RINDU KAMPUNG
(Catatan
Perjalanan I)
Baru seminggu kutinggalkan namun rindu
kampungku segera bersemi. Entah kenapa rasa rindu untuk kampungku Hobamatan begitu
merasuk masuk di kedalaman sanubariku, hari-hari ini. “Rindu untuk segera
kembali ke sana” begitu menggelorakan jiwa, namun apa daya.
Kata orang “bae tidak bae, kampung
halaman lebe bae”, ternyata bukan sekedar isapan jempol. Demikian pula kata
Orang Melayu:” kalau sudah minum air melayu, pasti lupa kampung halaman”, juga
ternyata tak terbukti. Justru yang terbukti adalah:” di mana ditanam ketuban,
rindu ke sana selalu membahana.”
Begitulah! Pesta Perak Imamat RD.
Andre Lemoro dan RP. Benny Leu, SVD ternyata bukan hanya membawa sukacita bagi
mereka berdua, melainkan juga mendatangkan kebahagiaan bagiku, karena dengan
kehadiran saya di moment kebahagiaan dua jubilaris ini, saya juga boleh berada
di kampung, sejak 3-18 Juli 2024. Dengan
mengikuti pesta perak RD. Andre, saya boleh menjumpai semua keluarga di
Nusadani-Solor, yang sudah sangat lama tak saya jumpa. Mengelilingi Pulau Solor
serta menyaksikan semburan asap Ile Lewotobi dari Pantai Sunge Rita Ebang, memang
mengudang kagum yang luar biasa. Demikian pula menjumpai beragam teman tempo
doeloe saat mengikuti pesta perak imamat RP. Benny, SVD juga menjadi pelipur
rindu yang telah saban terpendam.
Namun lebih dari itu, libur tahun ini
membuka wawasan tentang kampong-tempat lahirku itu. Ternyata kampungku memiliki
jejak historis yang menakjubkan, penuh dengan perjanjian-perjanjian magis ala
Israel. Nama-nama tempat yang sejak kecil kudengar ternyata memiliki rekam
sejarah yang menjadi dasar kepemilikan tanah. Jejak historis dan
perjanjian-perjanjian mags itu juga yang membentuk nama kampungku, sehingga
menjadi Mahal, akronim dari Matan Lama Mangan dan Hapu Lama Boleng,
sekaligus membentuk struktur
kepemimpinan kepala kampung dan tamukung, sebelum terbentuknya hirarki
kepemimpinan desa sebagaimana yang dikenal saat ini.

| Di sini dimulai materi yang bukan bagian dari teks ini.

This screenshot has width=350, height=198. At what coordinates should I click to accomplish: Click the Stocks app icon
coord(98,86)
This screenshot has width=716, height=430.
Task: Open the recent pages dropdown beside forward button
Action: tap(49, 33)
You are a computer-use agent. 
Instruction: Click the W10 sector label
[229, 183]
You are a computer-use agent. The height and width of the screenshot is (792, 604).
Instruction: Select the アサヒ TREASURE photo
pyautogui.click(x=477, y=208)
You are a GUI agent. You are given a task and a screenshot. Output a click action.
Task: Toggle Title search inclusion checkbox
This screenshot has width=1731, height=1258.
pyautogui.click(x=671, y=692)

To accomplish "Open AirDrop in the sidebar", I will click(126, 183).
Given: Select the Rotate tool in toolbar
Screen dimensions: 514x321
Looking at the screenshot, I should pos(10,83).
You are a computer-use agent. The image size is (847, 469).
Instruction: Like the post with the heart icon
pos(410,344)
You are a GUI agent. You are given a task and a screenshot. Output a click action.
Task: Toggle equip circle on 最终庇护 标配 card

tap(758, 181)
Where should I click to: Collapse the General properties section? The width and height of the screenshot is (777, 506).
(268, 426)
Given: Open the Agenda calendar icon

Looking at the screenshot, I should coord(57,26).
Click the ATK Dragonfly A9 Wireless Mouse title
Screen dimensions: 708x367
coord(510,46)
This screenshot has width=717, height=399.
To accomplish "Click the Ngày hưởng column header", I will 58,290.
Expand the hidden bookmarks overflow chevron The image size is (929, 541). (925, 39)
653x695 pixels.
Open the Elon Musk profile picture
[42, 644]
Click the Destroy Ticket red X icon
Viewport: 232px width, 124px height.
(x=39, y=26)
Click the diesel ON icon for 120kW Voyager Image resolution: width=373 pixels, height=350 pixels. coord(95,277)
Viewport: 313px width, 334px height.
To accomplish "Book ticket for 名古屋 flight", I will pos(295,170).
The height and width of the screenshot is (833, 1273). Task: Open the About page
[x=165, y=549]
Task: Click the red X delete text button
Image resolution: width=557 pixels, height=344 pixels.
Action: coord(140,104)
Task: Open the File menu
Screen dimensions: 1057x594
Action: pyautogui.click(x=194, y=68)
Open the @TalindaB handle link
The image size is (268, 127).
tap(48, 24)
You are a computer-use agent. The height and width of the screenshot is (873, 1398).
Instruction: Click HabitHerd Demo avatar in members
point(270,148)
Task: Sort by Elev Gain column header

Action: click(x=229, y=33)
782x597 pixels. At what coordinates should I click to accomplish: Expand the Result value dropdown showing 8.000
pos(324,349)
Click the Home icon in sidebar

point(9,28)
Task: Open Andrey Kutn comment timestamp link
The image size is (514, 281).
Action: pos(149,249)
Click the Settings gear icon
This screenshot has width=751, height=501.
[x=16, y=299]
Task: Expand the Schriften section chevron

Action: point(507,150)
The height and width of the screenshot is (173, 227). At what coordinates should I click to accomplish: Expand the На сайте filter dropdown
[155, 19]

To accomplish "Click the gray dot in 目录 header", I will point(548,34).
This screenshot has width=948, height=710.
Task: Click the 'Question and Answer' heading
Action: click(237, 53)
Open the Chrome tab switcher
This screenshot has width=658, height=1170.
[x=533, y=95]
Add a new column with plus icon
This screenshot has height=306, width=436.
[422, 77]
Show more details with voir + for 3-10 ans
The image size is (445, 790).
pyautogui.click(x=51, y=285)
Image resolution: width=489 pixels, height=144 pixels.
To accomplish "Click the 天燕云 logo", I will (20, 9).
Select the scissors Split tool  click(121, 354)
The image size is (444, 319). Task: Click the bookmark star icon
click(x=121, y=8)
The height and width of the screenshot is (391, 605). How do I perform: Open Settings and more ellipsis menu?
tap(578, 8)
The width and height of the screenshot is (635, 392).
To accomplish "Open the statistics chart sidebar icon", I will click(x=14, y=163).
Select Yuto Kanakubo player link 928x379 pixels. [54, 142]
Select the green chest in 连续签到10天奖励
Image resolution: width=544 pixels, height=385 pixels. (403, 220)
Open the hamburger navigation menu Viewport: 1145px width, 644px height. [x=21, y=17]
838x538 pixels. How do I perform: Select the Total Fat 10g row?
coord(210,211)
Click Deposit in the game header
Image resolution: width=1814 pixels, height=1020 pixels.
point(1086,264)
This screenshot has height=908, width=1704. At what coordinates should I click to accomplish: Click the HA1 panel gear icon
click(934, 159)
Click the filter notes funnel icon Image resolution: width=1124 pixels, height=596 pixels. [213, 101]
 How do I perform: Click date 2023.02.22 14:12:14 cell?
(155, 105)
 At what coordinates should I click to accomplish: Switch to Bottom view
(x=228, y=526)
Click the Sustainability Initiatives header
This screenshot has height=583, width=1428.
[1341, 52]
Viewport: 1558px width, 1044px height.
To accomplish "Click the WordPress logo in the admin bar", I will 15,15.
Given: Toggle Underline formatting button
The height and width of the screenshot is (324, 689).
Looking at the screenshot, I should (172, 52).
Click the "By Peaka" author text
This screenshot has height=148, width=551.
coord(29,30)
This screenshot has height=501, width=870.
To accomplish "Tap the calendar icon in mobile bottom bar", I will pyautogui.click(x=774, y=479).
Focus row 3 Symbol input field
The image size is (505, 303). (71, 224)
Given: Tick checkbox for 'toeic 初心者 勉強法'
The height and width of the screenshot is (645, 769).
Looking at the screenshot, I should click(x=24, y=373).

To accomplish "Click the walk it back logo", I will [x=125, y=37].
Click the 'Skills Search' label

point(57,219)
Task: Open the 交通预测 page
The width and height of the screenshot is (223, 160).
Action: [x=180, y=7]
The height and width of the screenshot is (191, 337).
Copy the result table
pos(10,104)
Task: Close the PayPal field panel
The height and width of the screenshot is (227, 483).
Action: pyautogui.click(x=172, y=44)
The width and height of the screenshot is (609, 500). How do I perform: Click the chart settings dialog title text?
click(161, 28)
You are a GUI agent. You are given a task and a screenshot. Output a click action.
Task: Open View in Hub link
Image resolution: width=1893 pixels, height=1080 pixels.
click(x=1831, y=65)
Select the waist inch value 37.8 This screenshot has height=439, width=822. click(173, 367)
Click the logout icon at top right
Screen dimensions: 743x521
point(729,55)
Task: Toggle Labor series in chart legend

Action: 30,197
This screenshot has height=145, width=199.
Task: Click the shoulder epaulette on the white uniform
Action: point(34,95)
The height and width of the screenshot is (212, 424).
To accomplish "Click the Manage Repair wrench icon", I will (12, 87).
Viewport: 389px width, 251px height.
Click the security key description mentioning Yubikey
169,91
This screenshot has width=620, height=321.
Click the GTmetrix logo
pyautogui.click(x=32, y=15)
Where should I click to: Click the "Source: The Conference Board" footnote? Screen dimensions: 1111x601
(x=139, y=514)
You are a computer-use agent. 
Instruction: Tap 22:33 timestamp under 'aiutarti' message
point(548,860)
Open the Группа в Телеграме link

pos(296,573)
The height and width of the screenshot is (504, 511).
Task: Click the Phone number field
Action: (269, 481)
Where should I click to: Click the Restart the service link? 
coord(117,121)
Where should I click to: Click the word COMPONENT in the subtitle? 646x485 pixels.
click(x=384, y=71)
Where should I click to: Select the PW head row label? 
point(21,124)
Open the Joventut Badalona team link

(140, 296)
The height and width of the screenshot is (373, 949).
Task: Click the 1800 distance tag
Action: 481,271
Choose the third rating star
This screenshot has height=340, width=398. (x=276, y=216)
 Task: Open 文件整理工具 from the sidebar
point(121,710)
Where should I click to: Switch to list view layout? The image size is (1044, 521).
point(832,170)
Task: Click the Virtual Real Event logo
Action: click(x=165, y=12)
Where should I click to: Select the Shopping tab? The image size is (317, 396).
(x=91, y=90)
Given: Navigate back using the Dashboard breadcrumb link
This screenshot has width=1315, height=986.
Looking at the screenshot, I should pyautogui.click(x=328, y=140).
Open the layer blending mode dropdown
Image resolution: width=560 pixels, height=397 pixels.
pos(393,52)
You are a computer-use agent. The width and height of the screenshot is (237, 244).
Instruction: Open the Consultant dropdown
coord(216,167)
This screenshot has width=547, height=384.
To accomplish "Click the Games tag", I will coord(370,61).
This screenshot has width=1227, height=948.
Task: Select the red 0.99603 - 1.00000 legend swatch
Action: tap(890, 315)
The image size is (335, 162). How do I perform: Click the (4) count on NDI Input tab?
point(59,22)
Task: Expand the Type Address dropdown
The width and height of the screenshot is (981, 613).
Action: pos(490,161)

Setiap malam, selama seminggu, ditemani
tuak kelapa untuk menghalau cuaca nan dingin angin bulan juli, kisah-kisah itu ditutur
satu per satu. Seperti itu tradisi tutur
yang diwariskan turun temurun tempo dulu agar jejak sejarah tidak lekang oleh
arus zaman; juga tak mudah ditipu atau dibelokkan oleh mereka yang mungkin
pandai menulis untuk sebuah kepentingan tersembunyi.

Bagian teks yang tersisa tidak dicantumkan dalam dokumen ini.